Bipolar transurethral resection of large prostate >100 gm: single center experience
DOI:
https://doi.org/10.18203/2349-2902.isj20210514Keywords:
TURP, Benign prostatic enlargement, Bipolar energyAbstract
Background: Benign prostatic hyperplasia (BPH) is a common urological finding in aged men. It may be associated with deterioration of the patient’s quality of life as it may cause lower urinary tract symptoms (LUTS), urinary retention, and deterioration of the renal function. The gold standard treatment option is transurethral resection of prostate (TURP) in patients with prostate up to 80g in size. However, in larger prostates (>80 g), laser or bipolar enucleation of the prostate is considered the treatment of choice. In this setting, we decided to report a single center experience with bipolar TURP for large prostates (>100 g).

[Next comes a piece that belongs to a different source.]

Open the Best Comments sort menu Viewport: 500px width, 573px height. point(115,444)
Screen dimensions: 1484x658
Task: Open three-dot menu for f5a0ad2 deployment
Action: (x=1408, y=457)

Methods: The database of our center was retrospectively reviewed to identify all the patients undergoing bipolar TURP for large prostates (>100 g) between January 2018 and January 2019. The following data was collected, age, prostate size in grams, urinalysis and culture. Moreover, the operative time, resected tissue weight, complications, hospitalization, and catheterization times were also collected Furthermore, urinary tract ultrasound (including the assessment of post voiding residual urine [PVR]), uroflowmetry (including the peak urinary flow [Qmax]), and IPSS were assessed preoperatively, at one, and 12 months postoperatively.
Results: Eight were retrieved from the database and were included in the current study. The median prostate size was 115 grams. All cases were completed by B-TURP without the need for conversion to open prostatectomy and the operative time ranged from 65 to 90 minutes. All the patients showed significant improvement of the IPSS, Qmax, and PVR at one and 12 months follow up. Only three patients in the current series (37.5%) suffered from complications.
Conclusions: B-TURP can be used safely for the management of large prostates (>100 g); however, further studies are required to confirm these results.